INSTRUCTIONS TO FOLLOW = Reproduce verbatim the rows from the line containing "At what coordinates" through the end of the rows, leaving out the pictures.

Collected data =

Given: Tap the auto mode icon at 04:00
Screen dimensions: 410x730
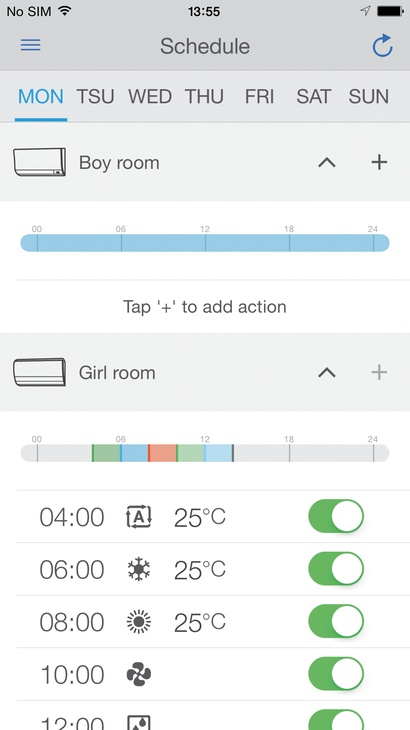Looking at the screenshot, I should coord(139,517).
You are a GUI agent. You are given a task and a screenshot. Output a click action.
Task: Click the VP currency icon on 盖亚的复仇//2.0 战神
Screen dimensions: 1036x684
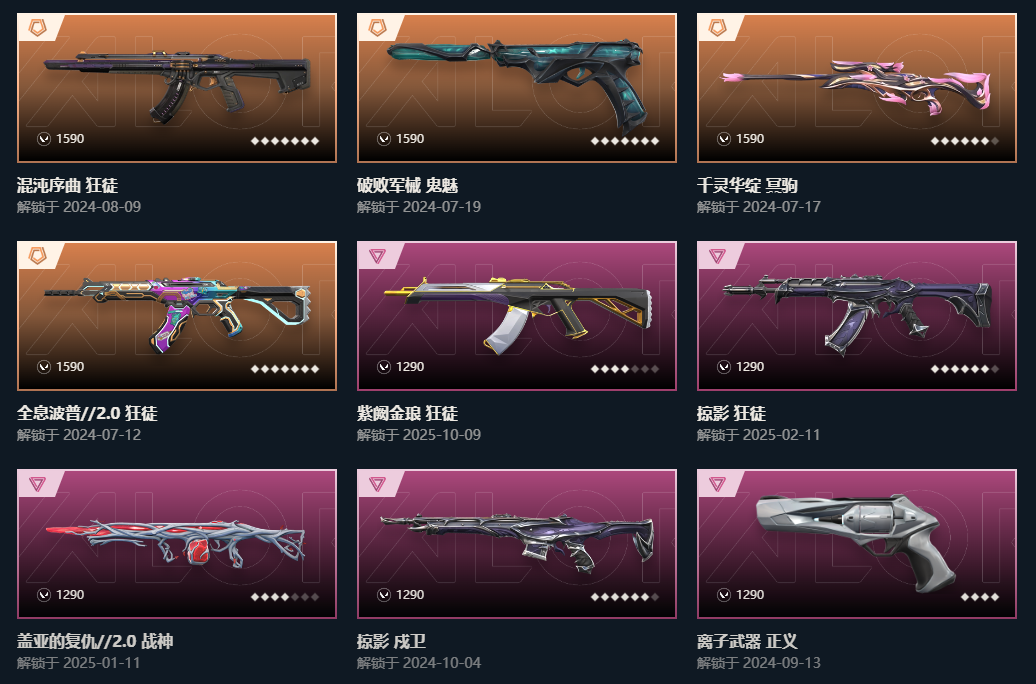(x=44, y=595)
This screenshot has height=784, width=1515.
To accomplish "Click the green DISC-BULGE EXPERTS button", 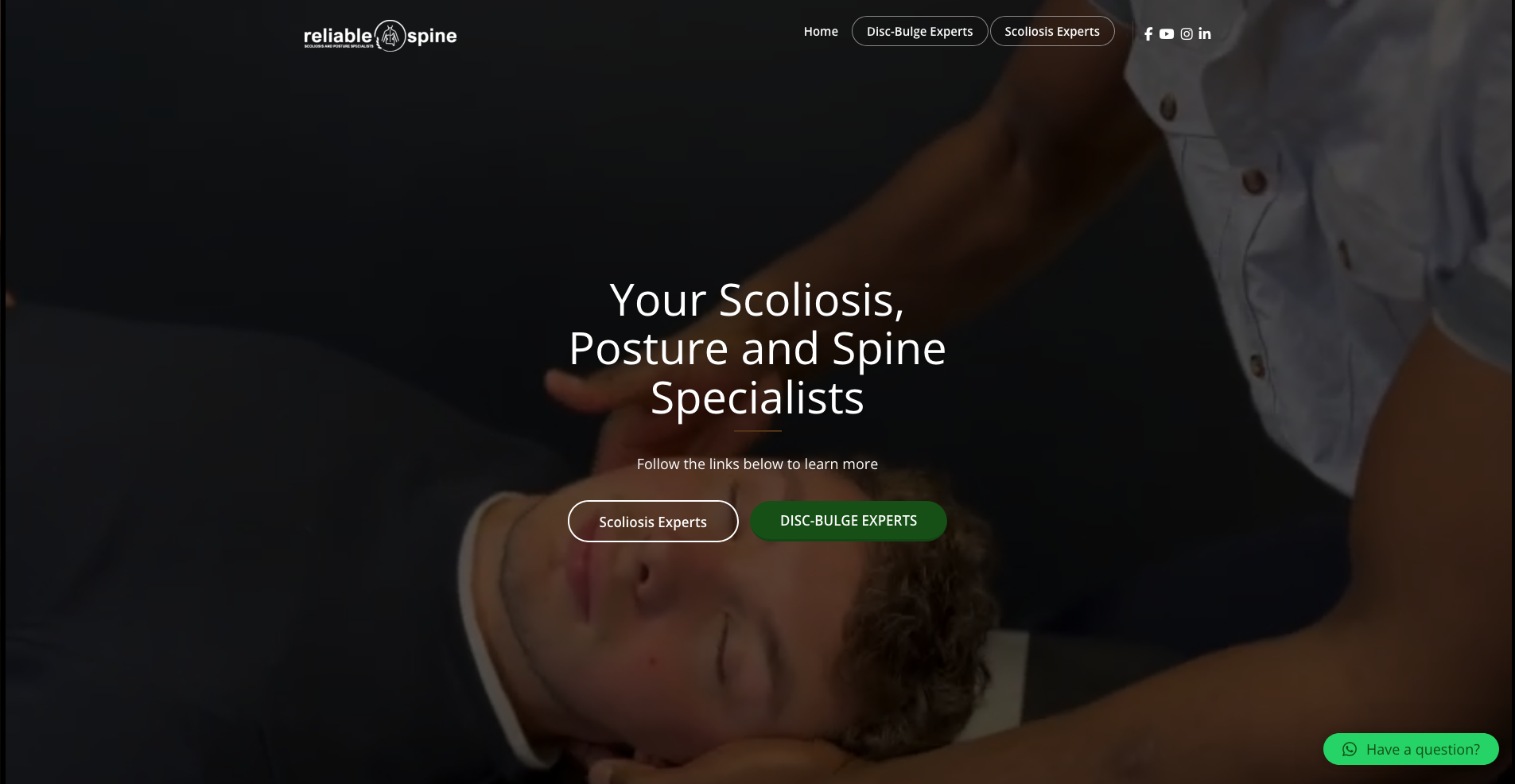I will (849, 521).
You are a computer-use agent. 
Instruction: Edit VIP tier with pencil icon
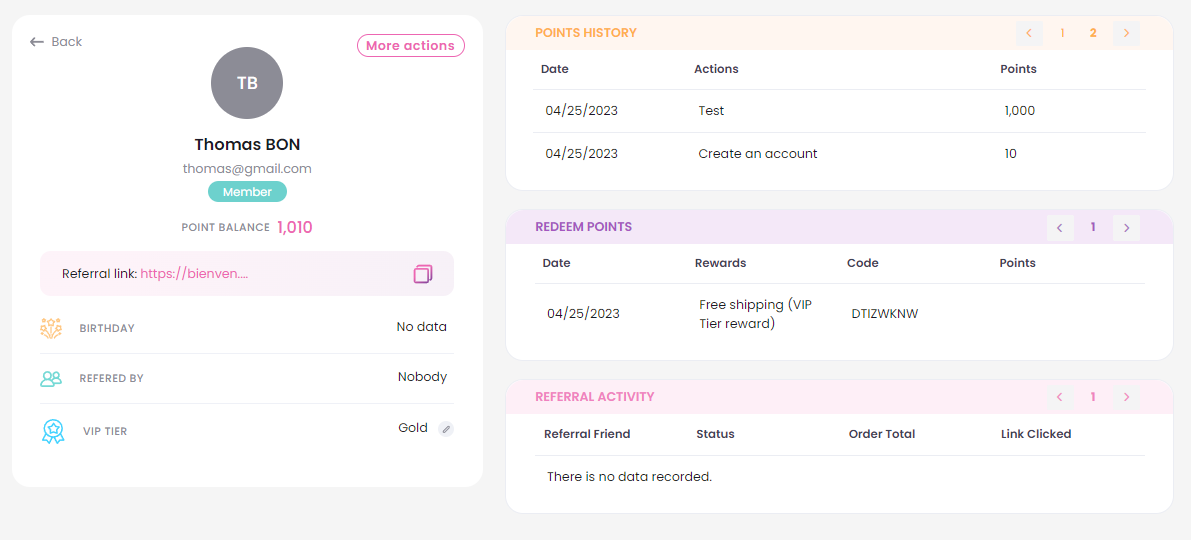[x=447, y=429]
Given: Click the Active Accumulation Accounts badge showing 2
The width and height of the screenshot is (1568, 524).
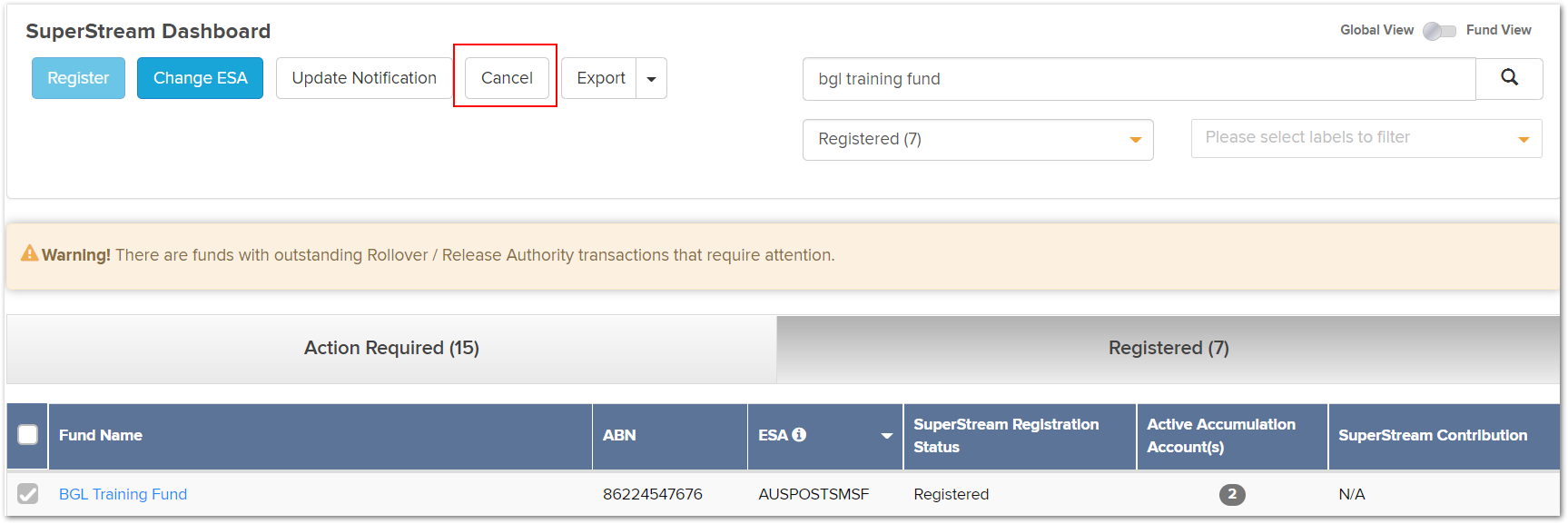Looking at the screenshot, I should click(x=1232, y=494).
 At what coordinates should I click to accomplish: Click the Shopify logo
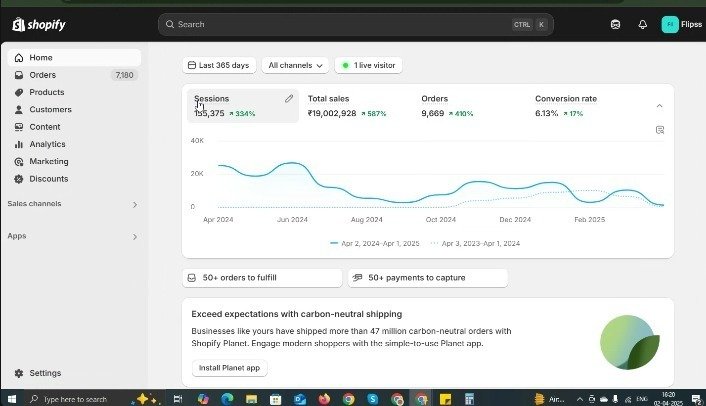coord(40,24)
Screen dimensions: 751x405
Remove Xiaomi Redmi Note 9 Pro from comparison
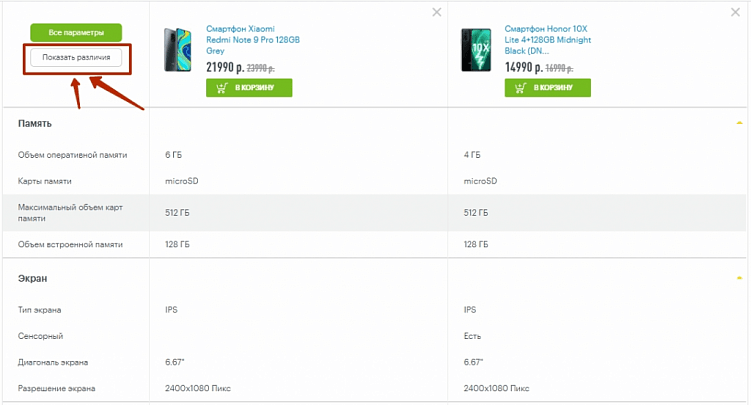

FULL ANSWER =
 At what coordinates should I click to accomplish: Click the Shopify logo
coord(40,24)
Screen dimensions: 751x405
Remove Xiaomi Redmi Note 9 Pro from comparison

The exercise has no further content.